Ambos incidentes causan preocupación en quienes ven en la exploración ártica un episodio más de la ambición humana. En opinión de muchos, desde ecologistas hasta científicos y Gobiernos de países que ven en el cambio climático una amenaza real a su propia supervivencia (Maldivas, por ejemplo, con una altura máxima de dos metros, podría desaparecer), lo que se necesita es crear un santuario Ártico, la firma de un tratado global parecido al que ya existe en la Antártida, que proteja el Polo Norte de los intereses comerciales: “Al menos debería ser así en el alto Ártico, que ningún país pueda ir más allá de las 200 millas náuticas de su costa.
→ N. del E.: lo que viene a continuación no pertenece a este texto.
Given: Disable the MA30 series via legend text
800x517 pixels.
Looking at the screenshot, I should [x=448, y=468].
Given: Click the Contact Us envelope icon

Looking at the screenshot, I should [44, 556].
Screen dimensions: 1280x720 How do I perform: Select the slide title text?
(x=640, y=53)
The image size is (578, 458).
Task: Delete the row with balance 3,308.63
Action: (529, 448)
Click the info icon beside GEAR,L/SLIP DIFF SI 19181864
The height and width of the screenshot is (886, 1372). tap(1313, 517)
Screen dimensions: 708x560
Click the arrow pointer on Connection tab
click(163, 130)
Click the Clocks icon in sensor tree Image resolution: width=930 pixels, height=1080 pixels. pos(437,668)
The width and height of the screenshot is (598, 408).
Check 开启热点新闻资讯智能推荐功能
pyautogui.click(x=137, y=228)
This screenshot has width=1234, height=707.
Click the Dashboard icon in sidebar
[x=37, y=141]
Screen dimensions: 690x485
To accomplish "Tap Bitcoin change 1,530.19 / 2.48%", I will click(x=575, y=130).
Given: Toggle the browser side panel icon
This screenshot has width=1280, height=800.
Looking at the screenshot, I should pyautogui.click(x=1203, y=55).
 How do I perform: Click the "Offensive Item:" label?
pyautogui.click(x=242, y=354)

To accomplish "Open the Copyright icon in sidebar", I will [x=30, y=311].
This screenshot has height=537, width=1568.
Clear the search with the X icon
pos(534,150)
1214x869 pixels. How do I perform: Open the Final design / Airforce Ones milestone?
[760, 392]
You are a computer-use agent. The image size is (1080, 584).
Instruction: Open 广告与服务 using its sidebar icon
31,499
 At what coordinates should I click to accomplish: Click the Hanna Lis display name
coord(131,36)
No tengo fe en que se haga, pero es lo que Naciones Unidas debería conseguir”. Kim Holmén, el director del Instituto Polar de Noruega, está acostumbrado a tratar con políticos: “Siempre les intento explicar que jamás llegaremos a ninguna parte si nos acusamos unos a otros. Hay países que históricamente tienen más culpa en las emisiones de CO2 a la atmósfera; otros la tienen ahora, pero la responsabilidad es de todos”.

¿Podría sobrevivir la humanidad a un mundo sin hielo marino? “Sobrevivir es una palabra muy fuerte. Creo que el hombre sobreviviría incluso si el oso polar desapareciera. Pero el mundo sería mucho más pobre. Lo que quiero decir es que el oso polar debe preocuparnos, pero también esos vínculos climáticos globales de los que te hablo”, señala Holmén. En Long­yearbyen, uno de sus vecinos es el cineasta australiano Jason C. Roberts, especializado en documentales de naturaleza: “El oso polar es una imagen icónica que ayuda a que la gente ponga rostro al Ártico. Es uno de esos animales simbólicos de la Tierra, como los elefantes o los tigres. Si no cuidamos de ellos, ¿cómo salvaguardaremos el futuro del planeta?”.

Fuente:
Álvaro Corcuera, Viaje a la última frontera del mundo, 21/09/14, El País.